** What is required **
Please reproduce these lines verbatim: the stretch of the records from the line containing "Open the TOUA Touareg link" through the end of the records, both ends included.
'''
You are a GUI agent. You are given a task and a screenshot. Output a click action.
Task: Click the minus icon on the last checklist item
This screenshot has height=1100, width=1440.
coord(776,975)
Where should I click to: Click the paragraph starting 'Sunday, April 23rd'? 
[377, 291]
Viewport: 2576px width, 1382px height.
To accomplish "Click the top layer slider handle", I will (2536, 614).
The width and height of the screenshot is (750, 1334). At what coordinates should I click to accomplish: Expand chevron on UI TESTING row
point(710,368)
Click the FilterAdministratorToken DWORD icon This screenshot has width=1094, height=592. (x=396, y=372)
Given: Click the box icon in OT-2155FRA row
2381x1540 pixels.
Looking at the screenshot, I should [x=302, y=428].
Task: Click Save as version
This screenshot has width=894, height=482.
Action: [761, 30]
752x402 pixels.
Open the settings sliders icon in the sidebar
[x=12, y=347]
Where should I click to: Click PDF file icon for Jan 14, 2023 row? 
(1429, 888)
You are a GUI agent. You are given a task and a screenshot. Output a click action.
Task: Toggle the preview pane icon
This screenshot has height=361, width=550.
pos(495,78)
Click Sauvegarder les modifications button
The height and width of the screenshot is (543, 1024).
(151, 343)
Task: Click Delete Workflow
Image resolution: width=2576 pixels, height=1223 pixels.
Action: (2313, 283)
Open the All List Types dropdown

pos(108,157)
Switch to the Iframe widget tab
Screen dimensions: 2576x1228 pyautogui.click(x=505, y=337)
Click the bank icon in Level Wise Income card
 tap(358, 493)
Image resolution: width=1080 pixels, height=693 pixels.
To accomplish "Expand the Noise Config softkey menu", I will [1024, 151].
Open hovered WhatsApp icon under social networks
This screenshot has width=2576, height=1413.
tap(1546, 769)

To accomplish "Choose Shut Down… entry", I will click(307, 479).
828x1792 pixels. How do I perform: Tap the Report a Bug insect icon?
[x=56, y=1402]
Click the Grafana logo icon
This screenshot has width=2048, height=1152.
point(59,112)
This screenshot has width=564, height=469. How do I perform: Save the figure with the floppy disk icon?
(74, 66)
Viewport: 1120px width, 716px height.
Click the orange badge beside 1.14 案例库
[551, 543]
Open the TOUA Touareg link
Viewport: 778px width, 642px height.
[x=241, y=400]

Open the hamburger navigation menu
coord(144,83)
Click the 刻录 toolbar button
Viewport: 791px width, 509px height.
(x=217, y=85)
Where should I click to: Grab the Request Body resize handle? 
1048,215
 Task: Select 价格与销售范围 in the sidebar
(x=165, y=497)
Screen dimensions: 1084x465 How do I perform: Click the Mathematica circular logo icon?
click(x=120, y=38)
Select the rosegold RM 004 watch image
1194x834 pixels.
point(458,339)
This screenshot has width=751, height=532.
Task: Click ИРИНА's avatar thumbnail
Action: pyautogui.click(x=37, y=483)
'''
** Result for this task **
Open the TOUA Touareg link
Viewport: 778px width, 642px height.
[x=241, y=400]

Open the hamburger navigation menu
coord(144,83)
Click the 刻录 toolbar button
Viewport: 791px width, 509px height.
(x=217, y=85)
Where should I click to: Grab the Request Body resize handle? 
1048,215
 Task: Select 价格与销售范围 in the sidebar
(x=165, y=497)
Screen dimensions: 1084x465 How do I perform: Click the Mathematica circular logo icon?
click(x=120, y=38)
Select the rosegold RM 004 watch image
1194x834 pixels.
point(458,339)
This screenshot has width=751, height=532.
Task: Click ИРИНА's avatar thumbnail
Action: pyautogui.click(x=37, y=483)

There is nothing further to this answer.